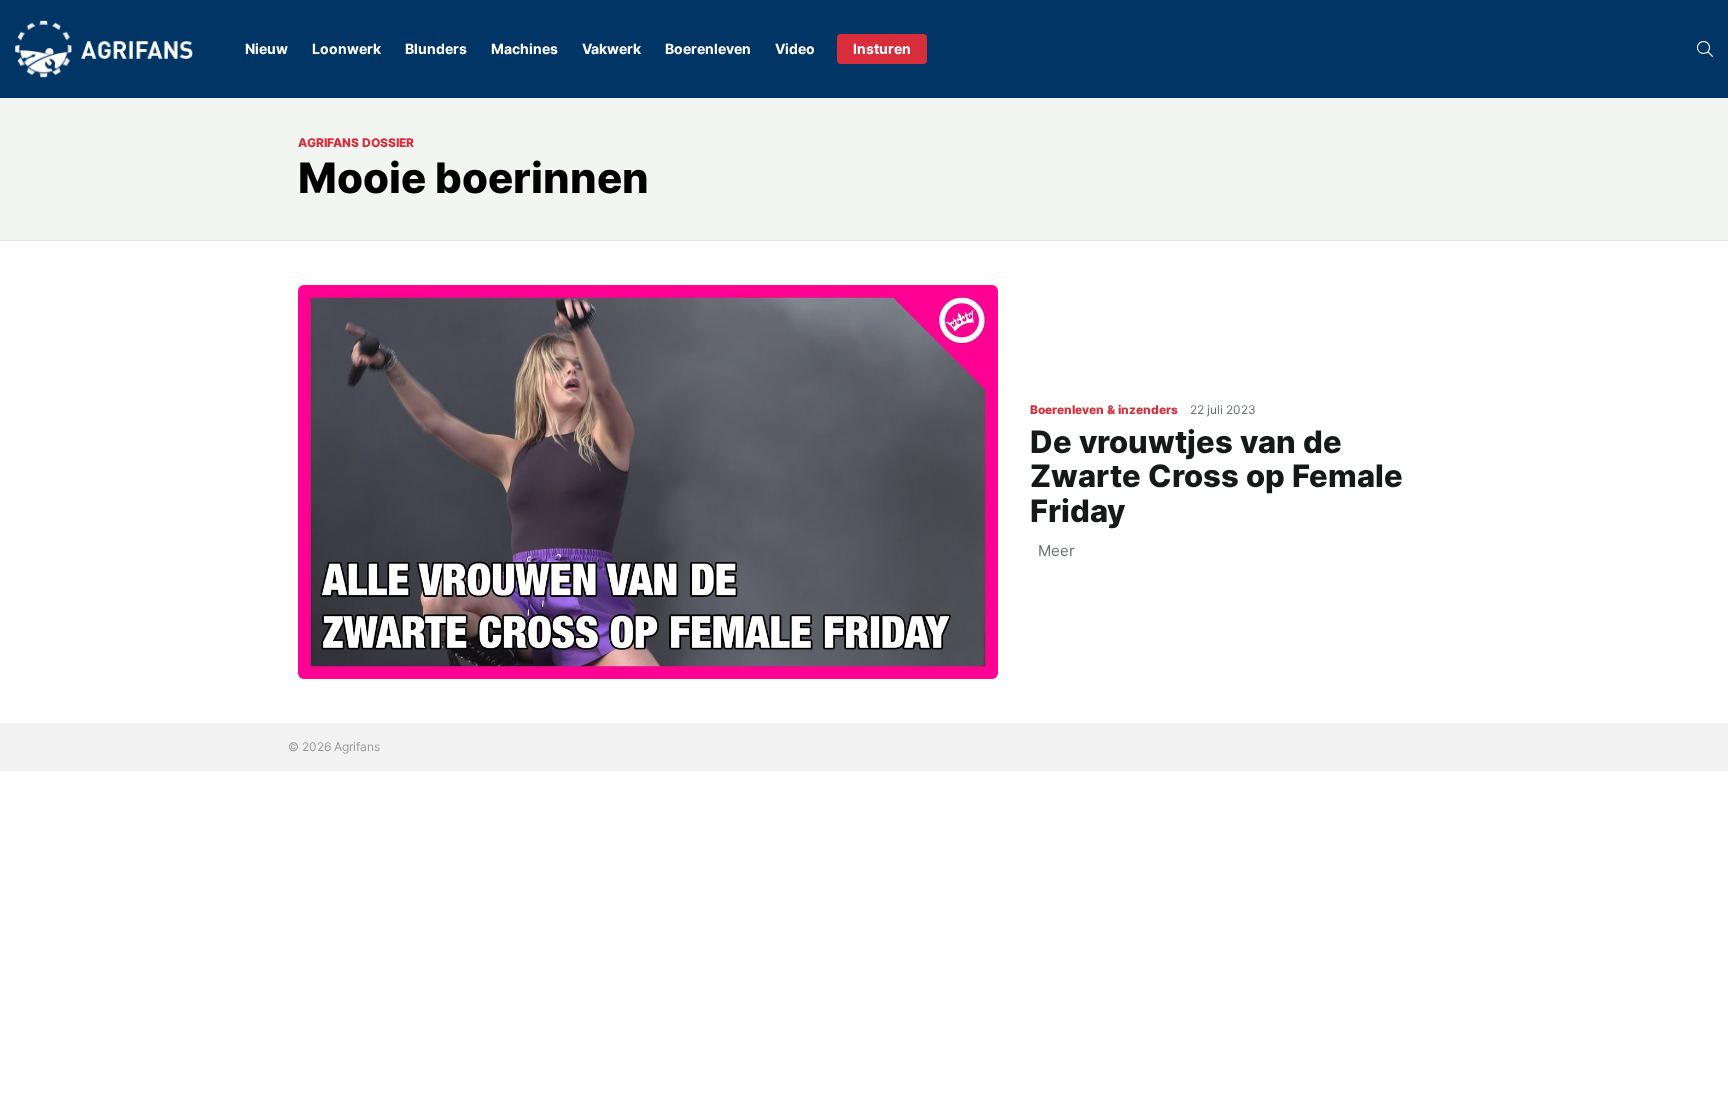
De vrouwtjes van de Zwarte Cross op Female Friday (1216, 476)
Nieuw (266, 48)
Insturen (882, 48)
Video (795, 48)
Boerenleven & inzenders (1104, 409)
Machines (524, 48)
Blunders (436, 48)
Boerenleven (708, 48)
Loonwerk (346, 48)
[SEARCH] (1705, 49)
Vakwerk (611, 48)
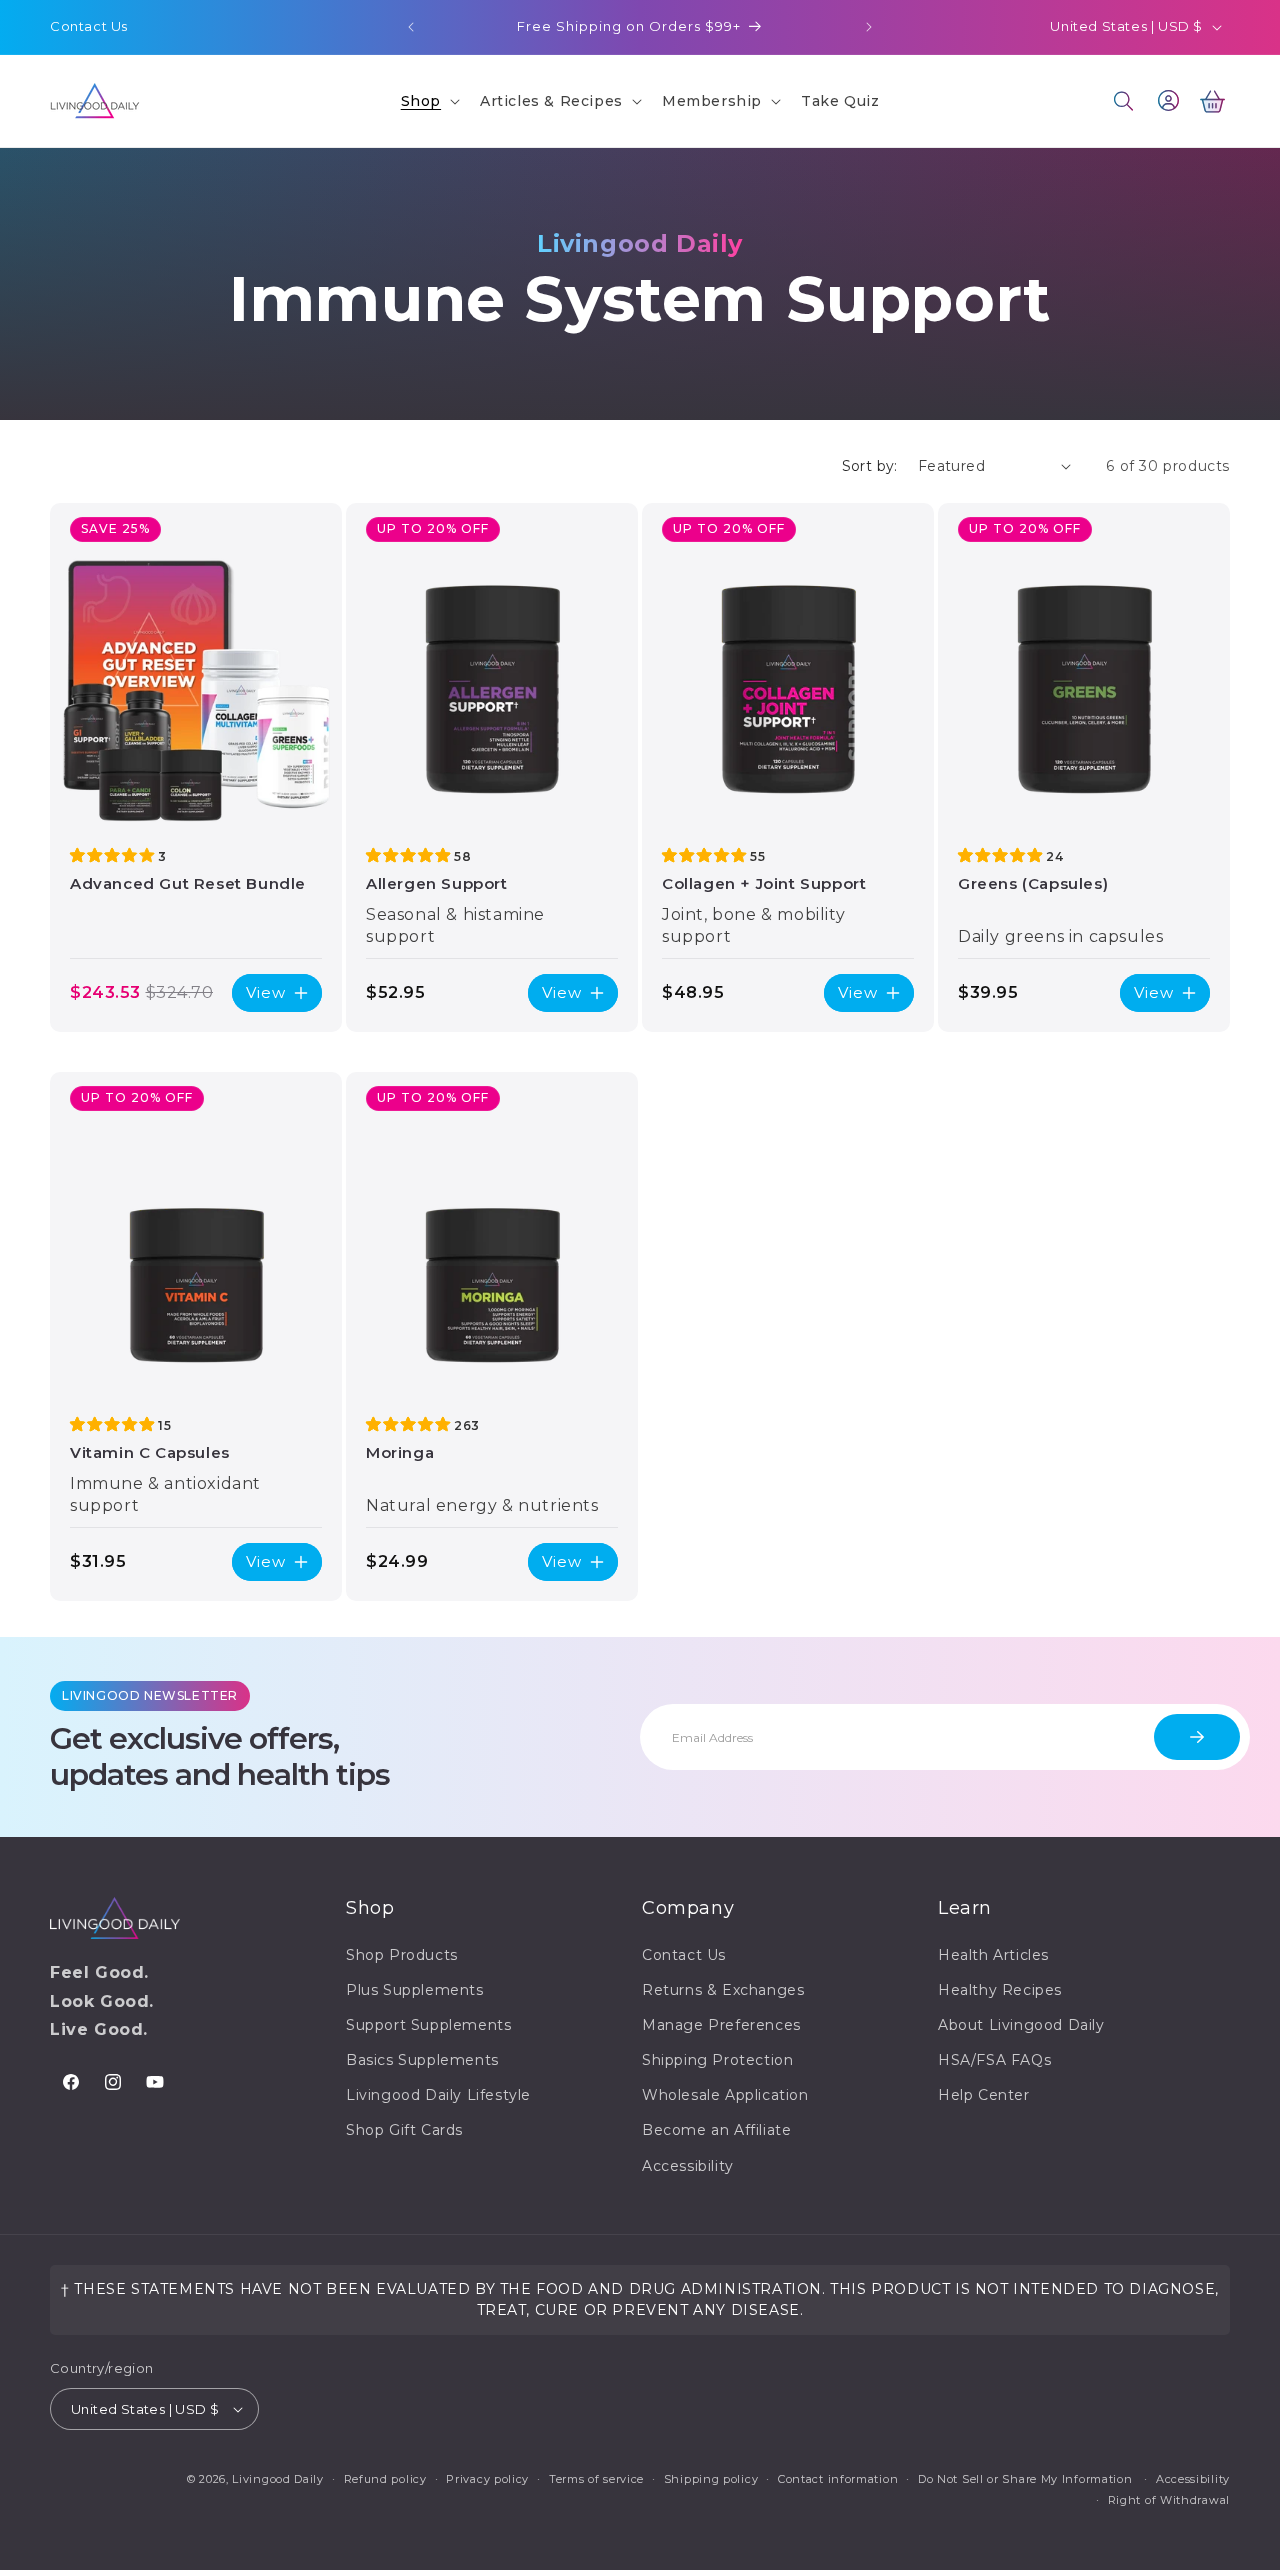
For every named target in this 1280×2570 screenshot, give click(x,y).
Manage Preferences (721, 2025)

__ASSIGNMENT__: All lines of the listing that contain the word "Boerenleven" should be copied out.

__SOLUTION TO THE PROBLEM__:
Boerenleven & inzenders (1104, 409)
Boerenleven (708, 48)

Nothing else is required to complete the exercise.